Scientific classification
- Kingdom: Animalia
- Phylum: Chordata
- Class: Aves
- Order: Piciformes
- Family: Bucconidae
- Genus: Nystalus
- Species: N. radiatus
- Binomial name: Nystalus radiatus (Sclater, PL, 1854)
- Synonyms: Ecchaunornis radiatus

= Barred puffbird =

- Genus: Nystalus
- Species: radiatus
- Authority: (Sclater, PL, 1854)
- Conservation status: LC
- Synonyms: Ecchaunornis radiatus

Species of bird

The barred puffbird (Nystalus radiatus) is a species of bird in the family Bucconidae, the puffbirds, nunlets, and nunbirds. It is found in Panama, Colombia and Ecuador.

==Taxonomy and systematics==

In the first half of the twentieth century the barred puffbird was treated by some authors as belonging to genus Ecchaunornis, but since then was returned to genus Nystalus. It is monotypic. A proposed subspecies, "N. r. fulvidus" is probably a color morph.

==Description==

The barred puffbird is about 22 cm long and weighs about 63 g. Its crown is blackish with dark rufous bars. The upper nape is black, the lower nape yellowish red, and the upper mantle black. The rest of the upperparts and the wings are dark chestnut with narrow black bands. The tail is long, narrow, and chestnut with narrow black bands. The chin is whitish. The face and underparts are pale rufous with fine blackish bars except in the center of the belly. The bill is grayish yellow to blackish, the eye creamy yellow, and the feet greenish gray. The "fulvidus" morph is a deeper rufous overall.

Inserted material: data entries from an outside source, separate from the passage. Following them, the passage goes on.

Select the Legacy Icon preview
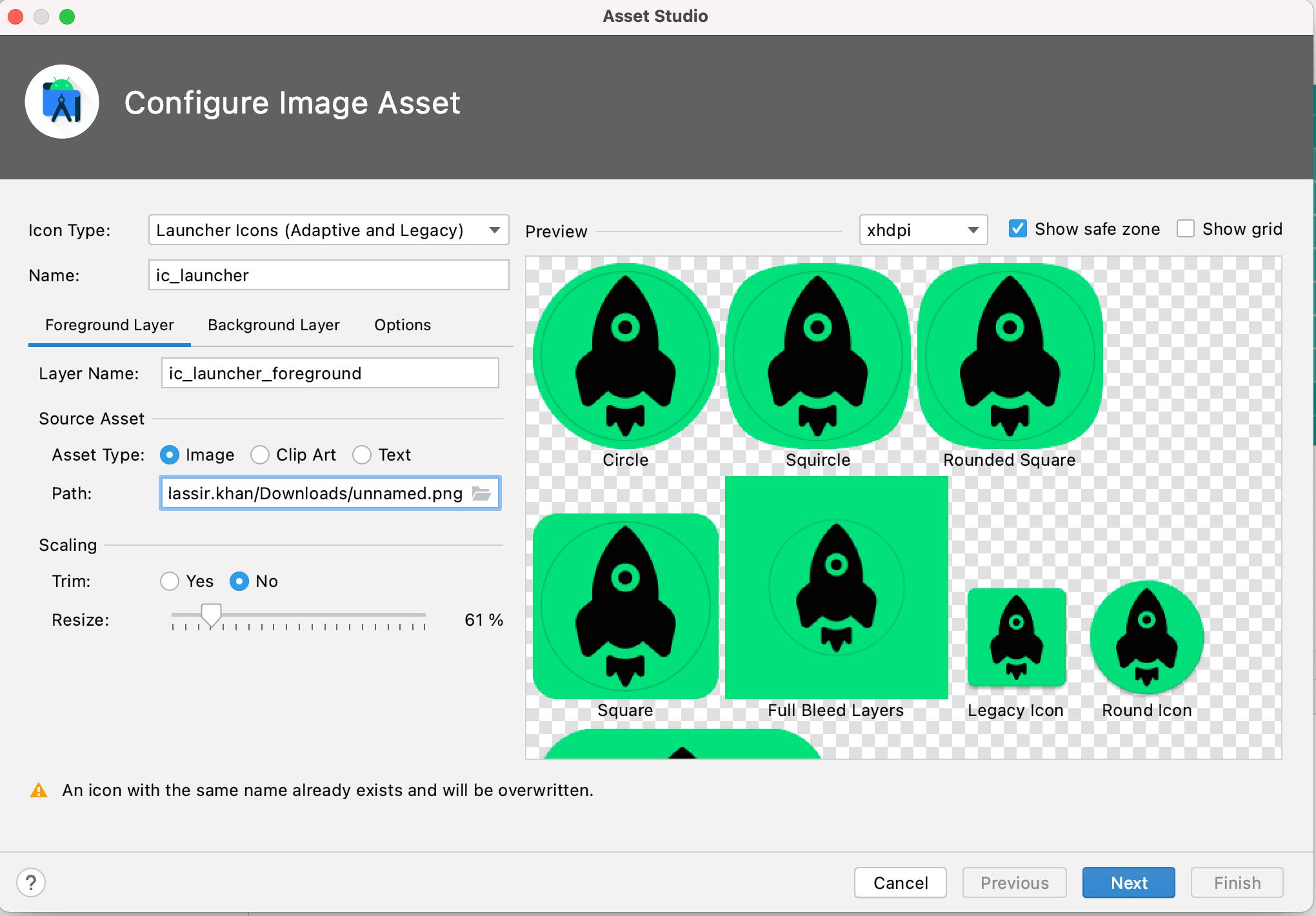The height and width of the screenshot is (916, 1316). 1016,637
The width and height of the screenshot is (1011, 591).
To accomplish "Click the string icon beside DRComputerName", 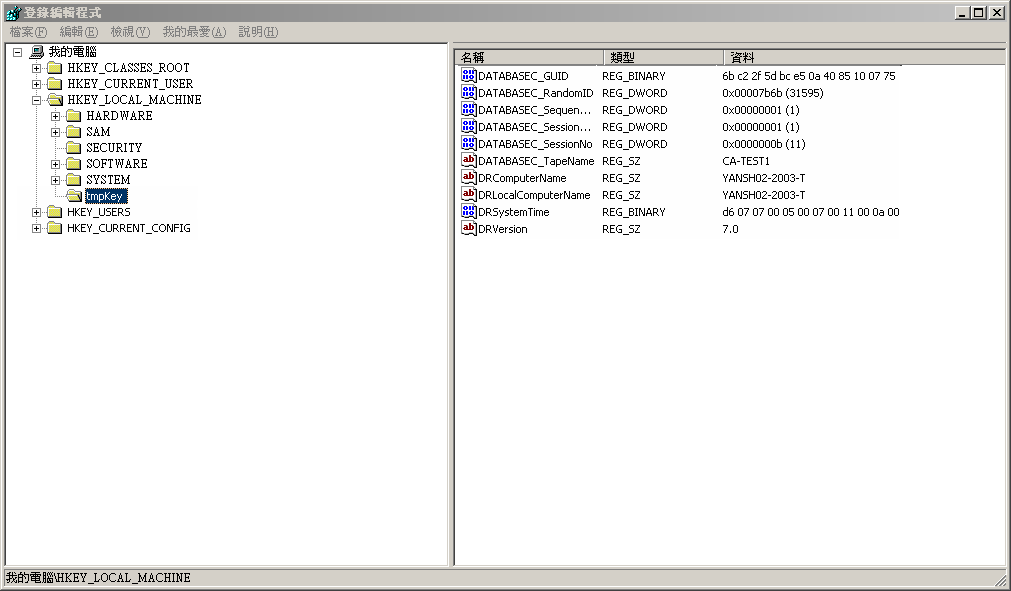I will [x=468, y=178].
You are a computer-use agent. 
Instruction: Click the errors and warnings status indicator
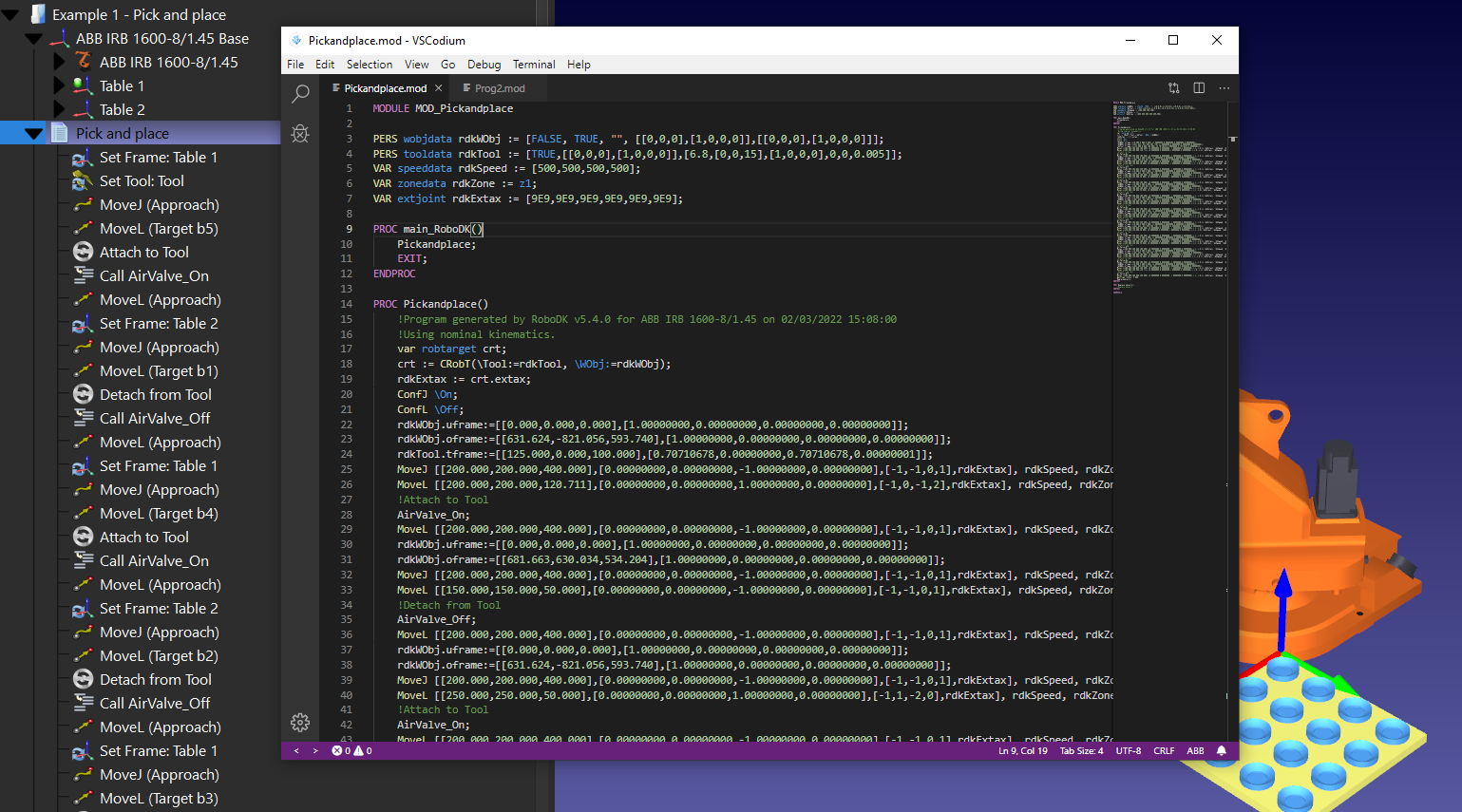[351, 751]

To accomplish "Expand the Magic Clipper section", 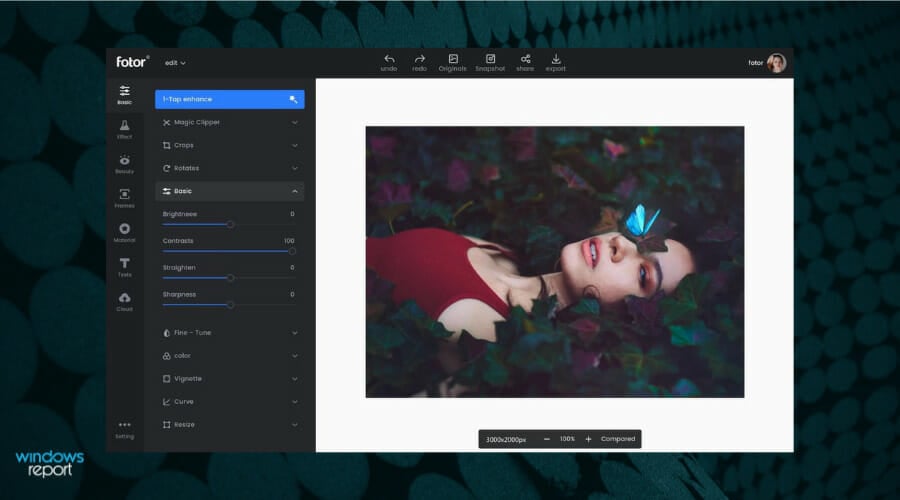I will [230, 122].
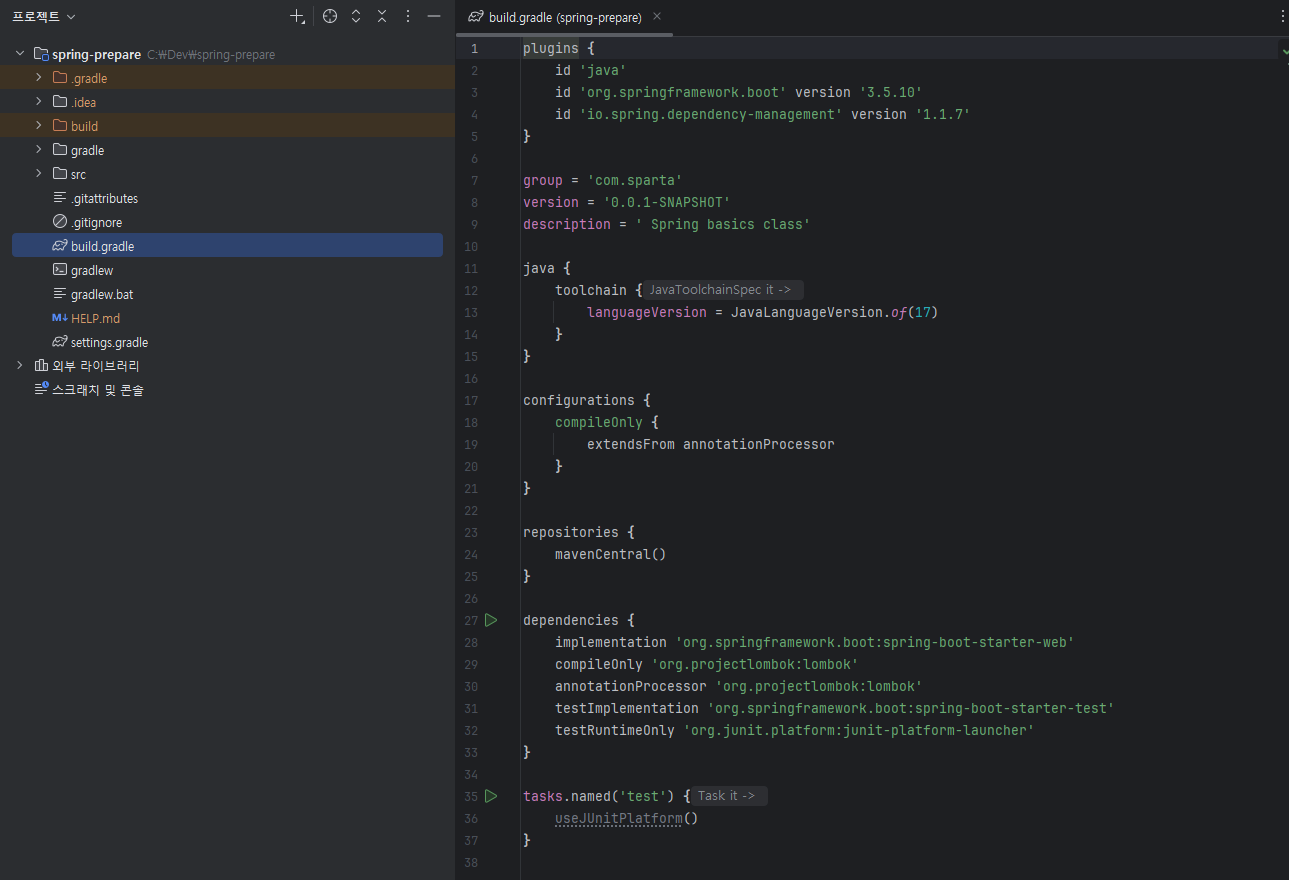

==Distribution and habitat==

The barred puffbird is resident from central Panama into northern Colombia and through western Colombia into western Ecuador. It inhabits the lower levels of several semi-open landscapes including the borders of humid and wet forest, streamside vegetation, clearings with scattered trees, and the edges of forest trails. In Ecuador it has regularly been recorded perched on wires in agricultural areas. In elevation it is usually found up to 900 m but has been recorded locally in the Mindo, Ecuador region as high as 1675 m and once at 1550 m in Colombia.

==Behavior==
===Feeding===

The barred puffbird's foraging behavior has not been documented; other puffbirds typically hunt by sallying from a perch. Its diet includes large insects of several orders and small lizards.

===Breeding===

The only described nest of a barred puffbird was a cup of dead leaves. It was in a spherical chamber at the end of a narrow tunnel excavated in a clay bank and partially shaded by vegetation. It contained two well-grown nestlings.

===Vocalization===

The barred puffbird's song is "a long, slow, ventriloquial and very human-like wolf-whistle, 'phweeeeeet-weeeeeeuuuu'". Near the nest it made low-pitched "werr" and "werr werr woo" calls.

==Status==

The IUCN has assessed the barred puffbird as being of Least Concern. Its population is estimated at at least 50,000 mature individuals but is believed to be decreasing. It occurs in several protected areas in Colombia and Ecuador.